Required task: Retype every line of the listing below without changing anything, and leave the pictures out of your answer.

^^^^^^^^

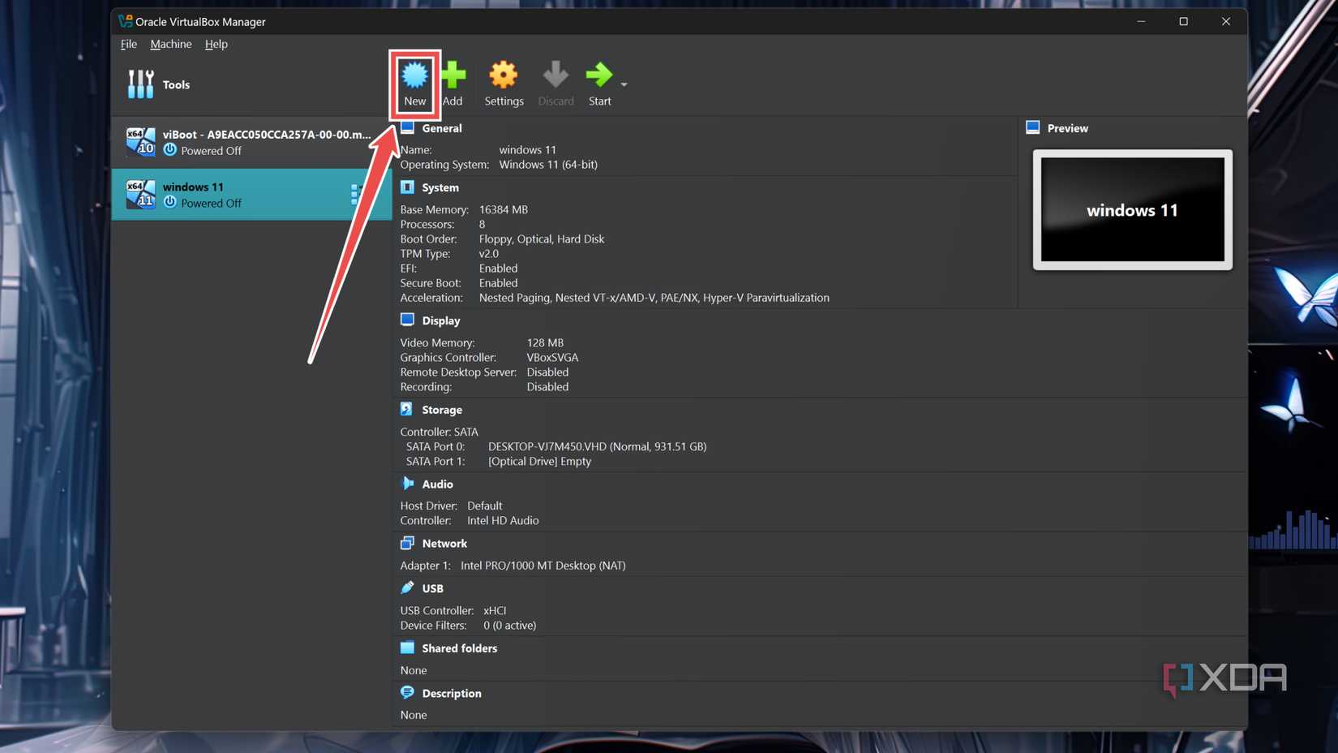Open the Machine menu
Image resolution: width=1338 pixels, height=753 pixels.
point(170,44)
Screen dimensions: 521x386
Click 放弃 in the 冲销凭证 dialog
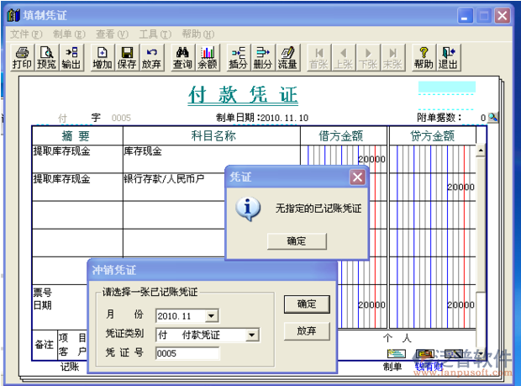(307, 330)
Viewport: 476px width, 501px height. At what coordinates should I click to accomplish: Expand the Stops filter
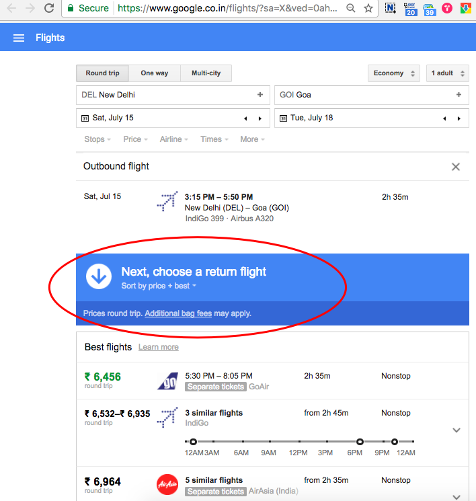coord(97,139)
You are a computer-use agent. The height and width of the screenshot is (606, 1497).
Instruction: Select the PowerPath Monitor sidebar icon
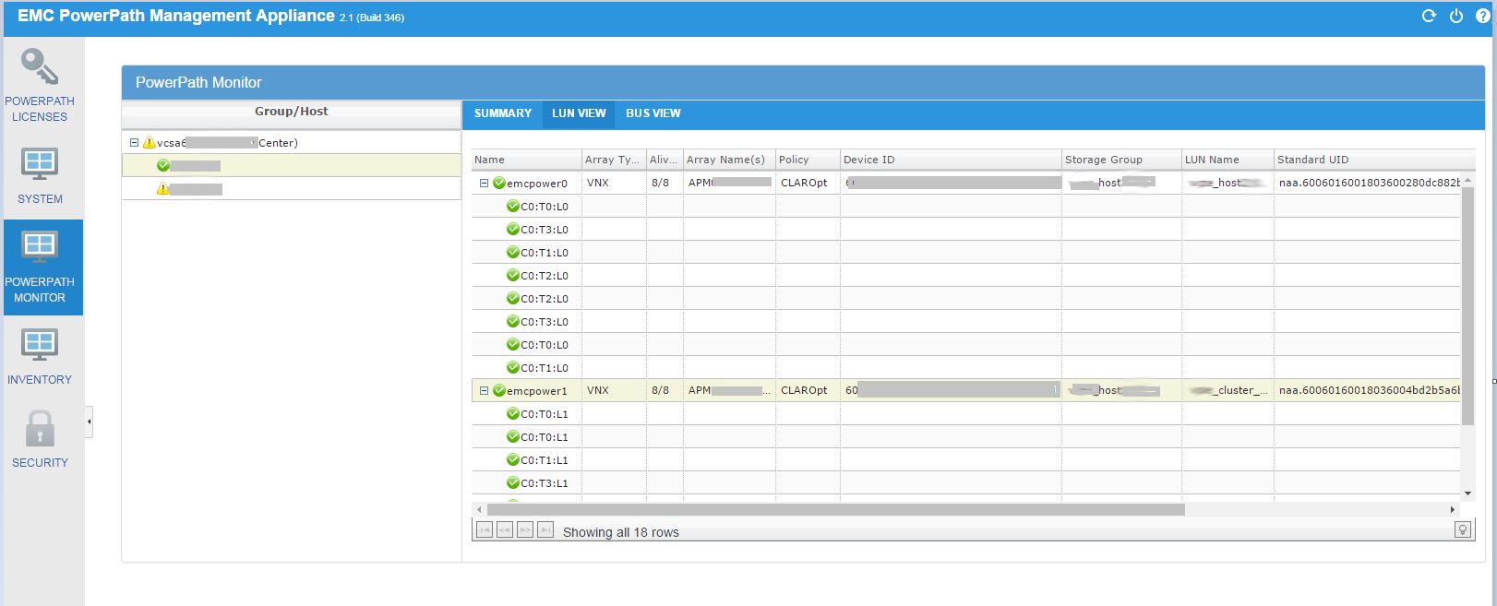(40, 248)
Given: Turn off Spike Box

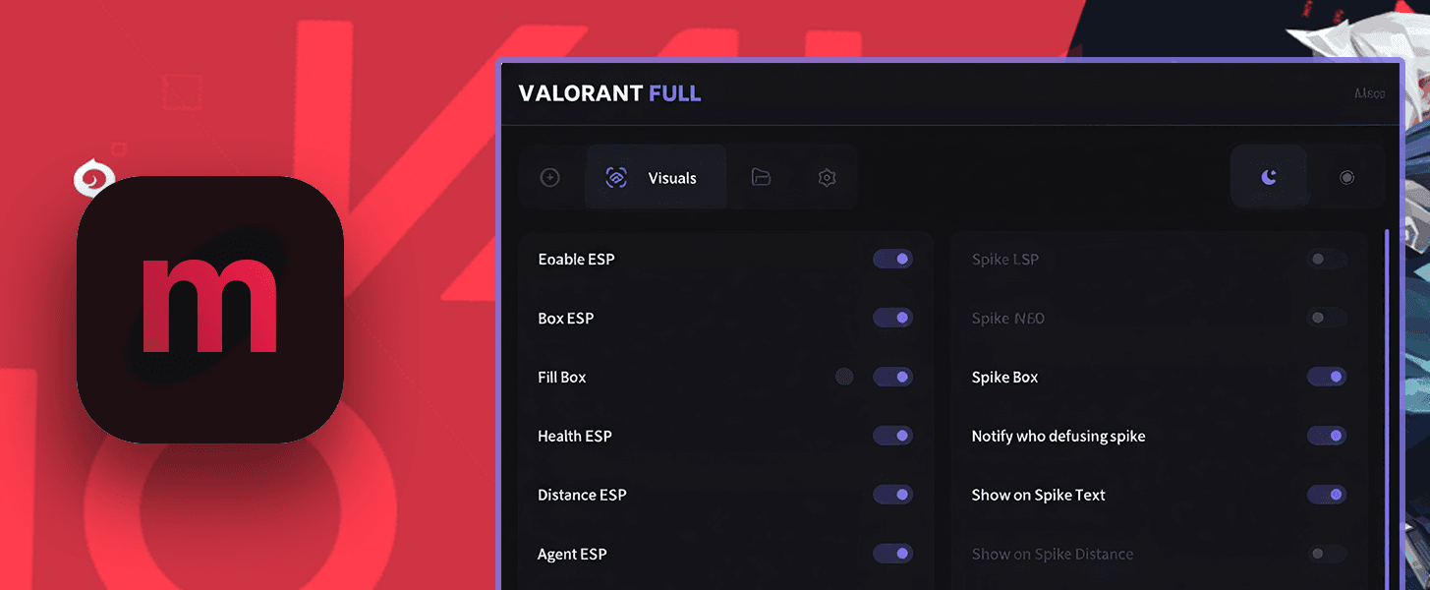Looking at the screenshot, I should 1326,377.
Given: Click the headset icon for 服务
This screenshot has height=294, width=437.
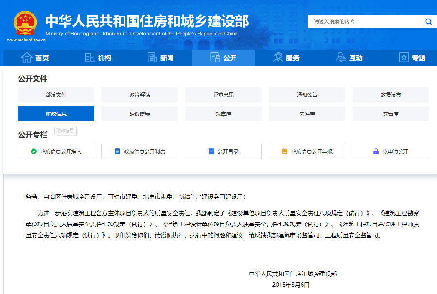Looking at the screenshot, I should click(x=278, y=58).
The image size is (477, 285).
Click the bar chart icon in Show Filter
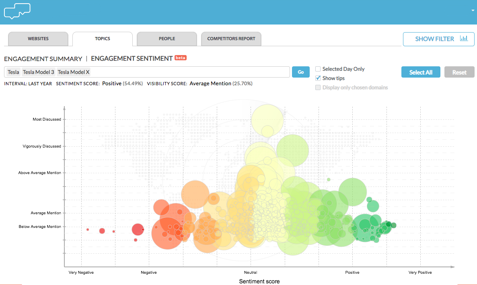tap(464, 39)
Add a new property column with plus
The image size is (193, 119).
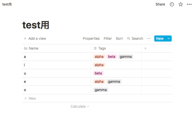146,48
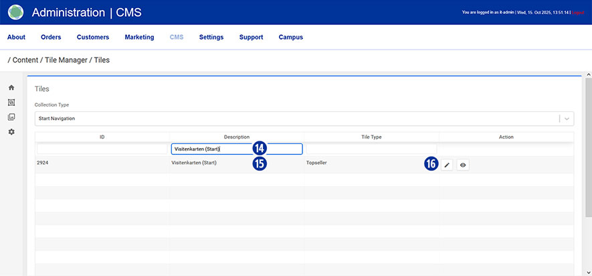The image size is (592, 276).
Task: Open the Start Navigation combo box
Action: click(x=294, y=119)
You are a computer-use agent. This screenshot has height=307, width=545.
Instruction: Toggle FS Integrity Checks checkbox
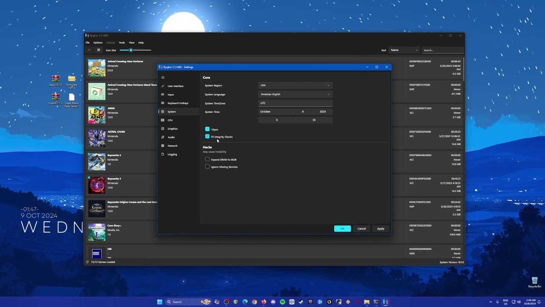[x=207, y=136]
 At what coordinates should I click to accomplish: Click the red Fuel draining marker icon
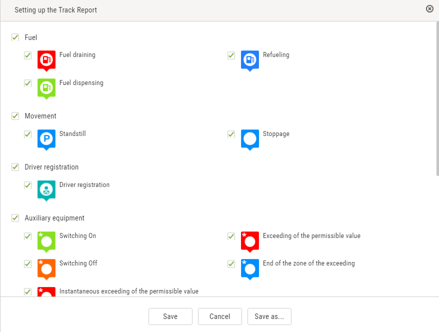(47, 61)
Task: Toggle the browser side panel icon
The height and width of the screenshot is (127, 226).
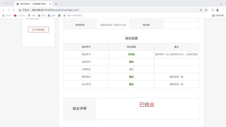Action: [x=212, y=10]
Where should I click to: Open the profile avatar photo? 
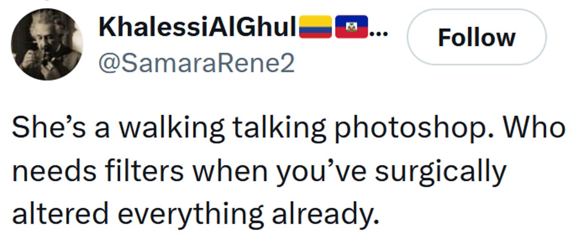[x=47, y=44]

^^^^^^^^

Written answer:
Open the Machine menu
Image resolution: width=1338 pixels, height=753 pixels.
point(170,44)
Screen dimensions: 521x386
Click 放弃 in the 冲销凭证 dialog
(307, 330)
Viewport: 476px width, 501px height. At what coordinates should I click to accomplish: Expand the Stops filter
coord(97,139)
You are a computer-use agent. The height and width of the screenshot is (606, 1497).
Instruction: Select the PowerPath Monitor sidebar icon
(40, 248)
Given: Turn off Spike Box

Looking at the screenshot, I should 1326,377.
Given: Click the headset icon for 服务
This screenshot has height=294, width=437.
Looking at the screenshot, I should click(x=278, y=58).
The image size is (477, 285).
Click the bar chart icon in Show Filter
tap(464, 39)
Add a new property column with plus
The image size is (193, 119).
146,48
The image size is (592, 276).
Task: Open the Start Navigation combo box
Action: click(x=294, y=119)
You are a computer-use agent. This screenshot has height=307, width=545.
Instruction: Toggle FS Integrity Checks checkbox
[x=207, y=136]
 At what coordinates should I click to accomplish: Click the red Fuel draining marker icon
(47, 61)
Task: Toggle the browser side panel icon
The height and width of the screenshot is (127, 226).
Action: [x=212, y=10]
Where should I click to: Open the profile avatar photo? 
[x=47, y=44]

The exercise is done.